Peter stresses that eight persons were saved by the Flood and by the ark. He stresses this number, so it must be significant. God created the world in seven days, establishing the length of the week. Sets of seven in the Bible often represent completeness. The eighth day is the beginning of a new week. Holy Week begins on Palm Sunday and ends on the eighth day, Easter Sunday—the day that Jesus rose from the dead to demonstrate his victory over sin and death, the day that promises his people new life in a new creation. Like Peter, early Christian writers often associated the number eight with a new beginning, as they also associated Baptism with a new beginning. The apostle Paul wrote, ”Do you not know that all of us who have been baptized into Christ Jesus were baptized into his death? We were buried therefore with him by Baptism into death, in order that, just as Christ was raised from the dead by the glory of the Father, we too might walk in newness of life” (Romans 6:3-4).
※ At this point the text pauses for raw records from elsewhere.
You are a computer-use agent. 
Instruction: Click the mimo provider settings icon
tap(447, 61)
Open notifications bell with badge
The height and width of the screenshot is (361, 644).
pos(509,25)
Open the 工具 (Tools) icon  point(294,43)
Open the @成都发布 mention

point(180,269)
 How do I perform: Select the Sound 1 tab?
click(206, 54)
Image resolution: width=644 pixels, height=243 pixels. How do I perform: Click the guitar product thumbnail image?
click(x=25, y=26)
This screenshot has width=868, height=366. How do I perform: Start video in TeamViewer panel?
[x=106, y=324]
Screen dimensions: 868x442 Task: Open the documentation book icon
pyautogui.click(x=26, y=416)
When Noah and his family exited the ark, Noah offered sacrifices to God, continuing the tradition of “pre-enacting” the sacrifice of Christ on the cross. Afterward, he planted a garden. This garden is no minor detail; it reinforces the concept of a new beginning, since Adam and Eve began in a garden. Yet, as Adam and Eve sinned and were driven from the garden, so Noah’s garden also became his downfall.  He drank wine, made from the grapes of his vineyard, became drunk, and lay naked, uncovered in his tent. In spite of his new beginning, Noah was no longer clothed in righteousness. One son laughed at Noah’s nakedness, bringing trouble upon himself and his family. The other two sons covered Noah’s nakedness, bringing blessing upon themselves and their families. In the same way, Christians today should not rejoice in the wrongdoing of others, but instead should seek to share the good news of Jesus with sinners, hoping to clothe them in his righteousness by the power of his Word. We do not desire to humiliate them over their sins or condemn them, but we hope instead to call them to repentance and faith.
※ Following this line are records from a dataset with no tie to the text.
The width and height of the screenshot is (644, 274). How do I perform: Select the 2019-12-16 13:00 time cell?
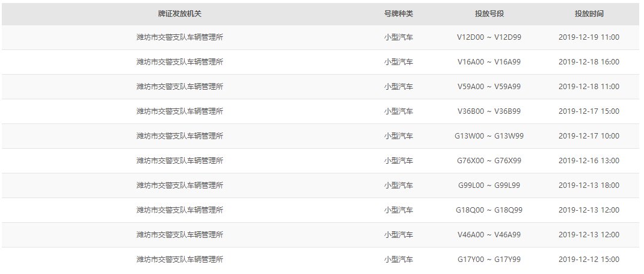[x=589, y=161]
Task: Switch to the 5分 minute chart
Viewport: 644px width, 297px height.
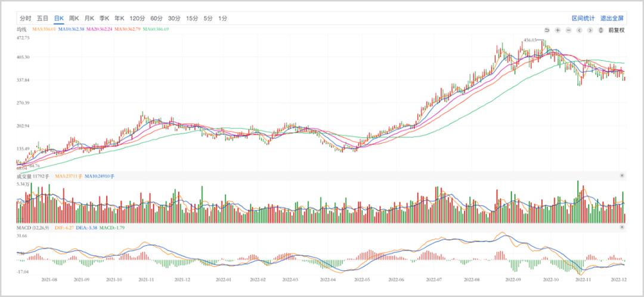Action: coord(208,18)
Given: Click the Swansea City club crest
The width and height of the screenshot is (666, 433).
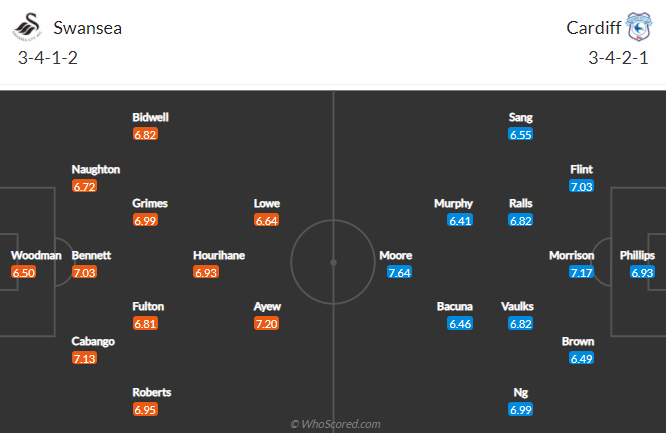Looking at the screenshot, I should 28,27.
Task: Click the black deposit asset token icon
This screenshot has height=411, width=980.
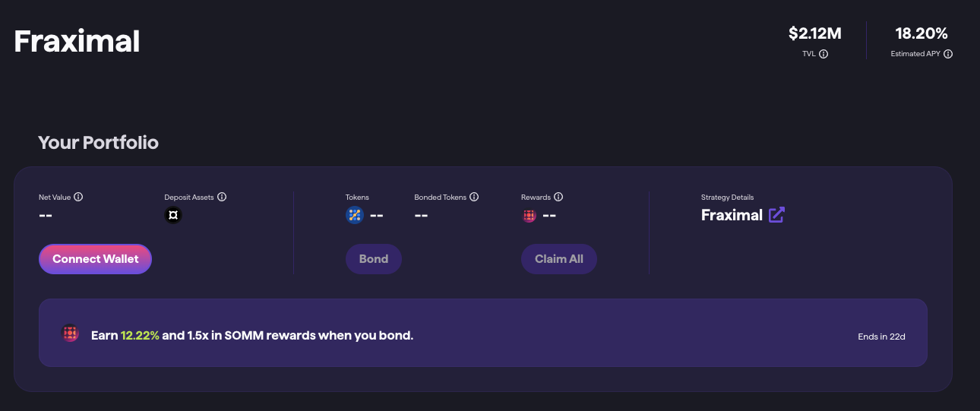Action: click(173, 215)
God promised Noah that he would never again flood the world to destroy it. He established the rainbow as a sign of that promise—a reminder to God of the promise he had made. Rainbows mean different things to different people today, but they remain to God a reminder of his mercy upon his creation. Light shines through the clouds, and through the drops of water they produce, to display a rainbow upon the earth. God’s light comes through water to his people to display God’s promise of new and eternal life for all those who trust his promises.

 

God’s Commands

What is the first command from God in the Bible? I don’t mean the commandment to have no other gods; that is the first of the Ten Commandments given on Mount Sinai. I don’t mean the commandment to love God whole-heartedly; that is the greatest commandment of God, but not the earliest.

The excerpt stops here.